Héroes en París, 'bandoleros' en Madrid

Cristino García Granda, fusilado por Franco en 1946, yace en un olvidado nicho del cementerio de Carabanchel mientras una calle de París lleva su nombre por sus proezas contra la ocupación nazi

El cementerio de Carabanchel, al suroeste de Madrid, guarda celosamente muchos secretos. Uno de ellos acaba de ser descubierto por Antonio Ortiz, técnico municipal estudioso de la historia de la ciudad. En un columbario de ladrillo y lápidas de imitación marmórea de apenas dos palmos de extensión del cementerio de Carabanchel Sur ha hallado varios enterramientos llenos de significado. Corresponden a personas cuyos nombres, en principio, no sugieren nada: Cristino García Granda, Alfredo Ibias Pereiras, Francisco Esteban Carranque, José Vitini Flórez...

Las cenizas de los tres primeros ocupan un solo columbario y bajo sus nombres, a cuyo pie figura la fecha de 21 de febrero de 1946, se alinean rosas rojas de plástico. El nicho que alberga las cenizas de Vitini tiene inscrito su nombre, la edad a la que falleció (33 años) y la fecha del 28 de abril de 1945.

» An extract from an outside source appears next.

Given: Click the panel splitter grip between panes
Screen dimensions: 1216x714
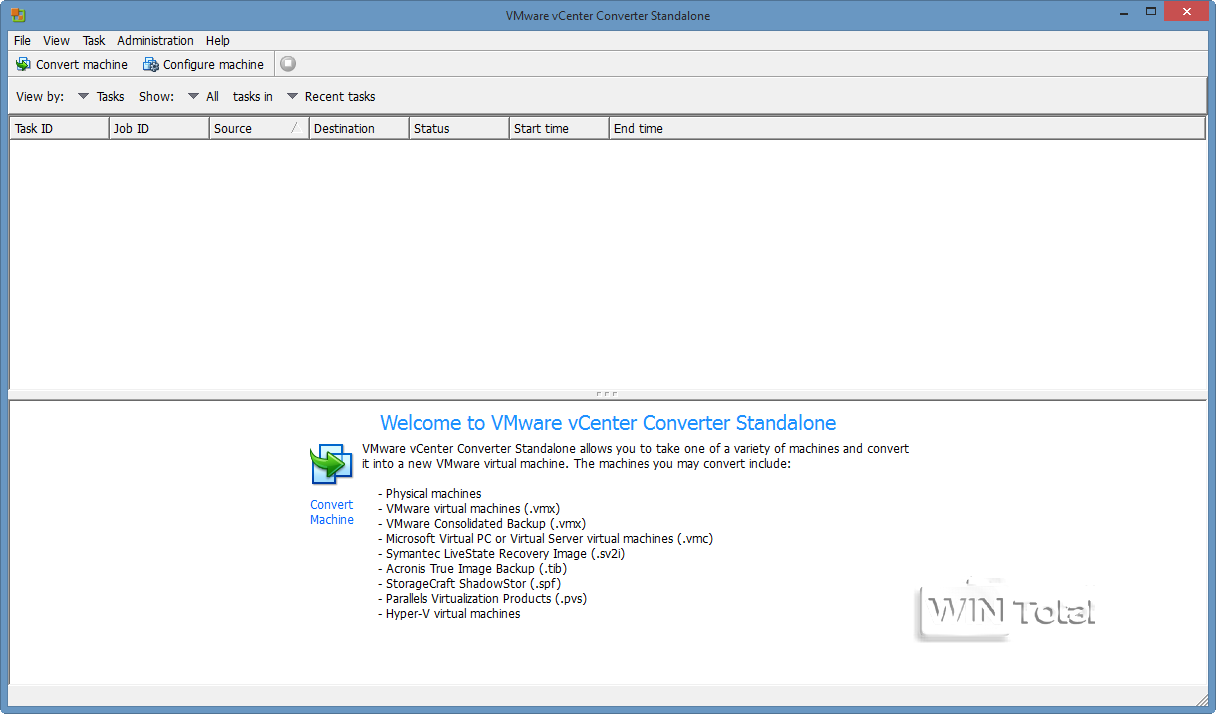Looking at the screenshot, I should click(608, 393).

García, con apenas 36 hombres, hizo prisioneros a 1.300 soldados alemanes en una emboscada

¿Quiénes eran aquellos hombres? El más destacado de ellos fue Cristino; tanto que hoy, y desde el fin de la Segunda Guerra Mundial, García cuenta en París con una calle no lejos de la Puerta de Montreuil, junto a la calle de Émile Zola y la avenida Joffre, en el Distrito XX.

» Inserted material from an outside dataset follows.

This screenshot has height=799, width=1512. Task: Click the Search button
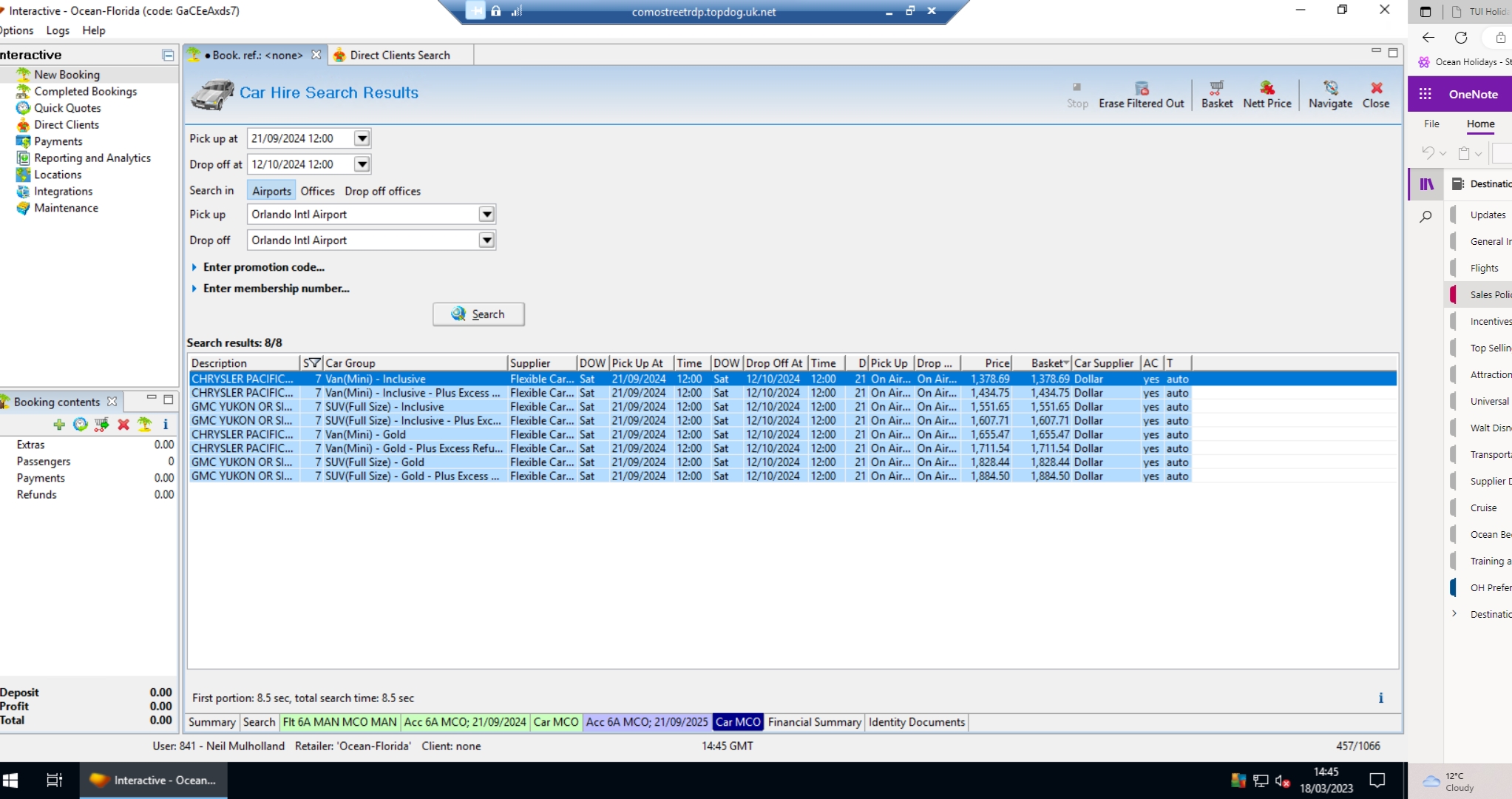click(478, 314)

García Granda, asturiano de Sama de Langreo, llegó a dirigir una valerosa unidad guerrillera de la Résistence francesa formada por comunistas españoles. Siempre mantuvieron su nacionalidad original. Su heroísmo en el combate contra los nazis quedó probado: en agosto de 1944, con 36 hombres, Cristino dirigió la emboscada que culminó con el apresamiento de hasta 1.300 soldados y oficiales de la Wermacht, que viajaban en un tren en la zona de La Madeleine, en el Gard, cerca de Anduze, al suroeste de Alès. Los alemanes se hallaban bajo el mando del teniente general Konrad Zietzache quien, tras aquel ataque, se suicidó. El denominador común de las acciones de guerra de aquellos españoles fue la bravura, como mostraron en el asalto contra la prisión de Nimes, fuertemente custodiada por los nazis; de sus mazmorras liberaron a decenas de presos políticos.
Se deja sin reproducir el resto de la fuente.